WORK REQUIRED:
Please print the entries exactly, omitting each image.

(DATA PROVIDED begins)

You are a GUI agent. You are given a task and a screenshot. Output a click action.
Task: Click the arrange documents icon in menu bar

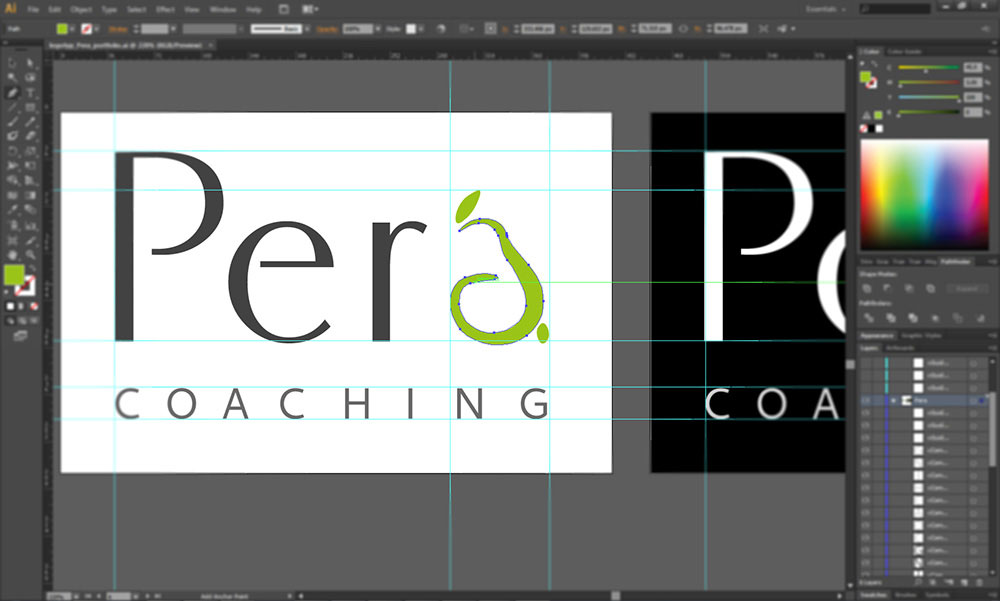(312, 8)
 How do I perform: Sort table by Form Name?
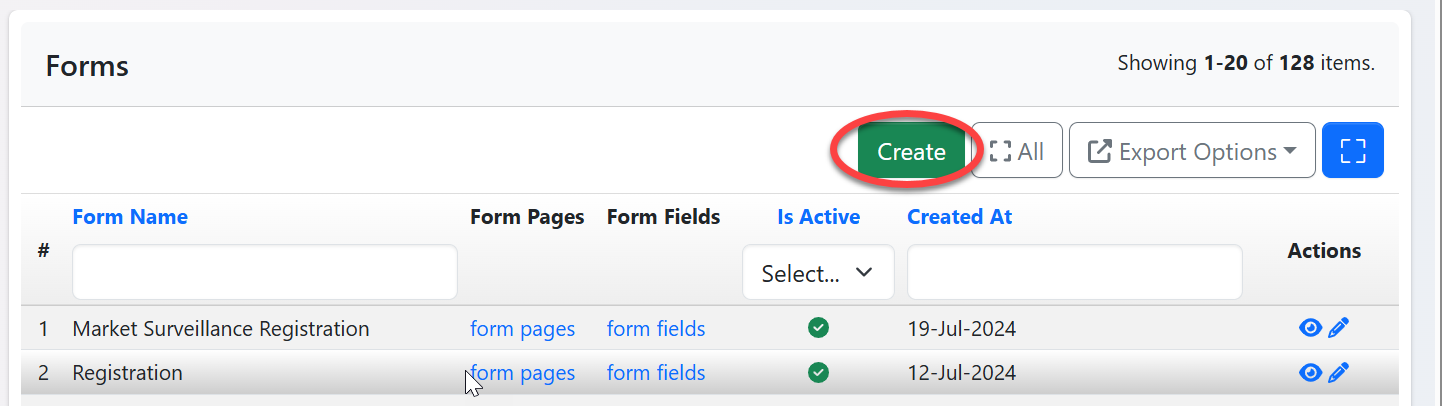point(130,217)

(DATA PROVIDED ends)

EXERCISE SOLUTION:
You are a GUI agent. You are given a task and a screenshot. Output a click action.
Task: Click the arrange documents icon in menu bar

(312, 8)
 How do I perform: Sort table by Form Name?
point(130,217)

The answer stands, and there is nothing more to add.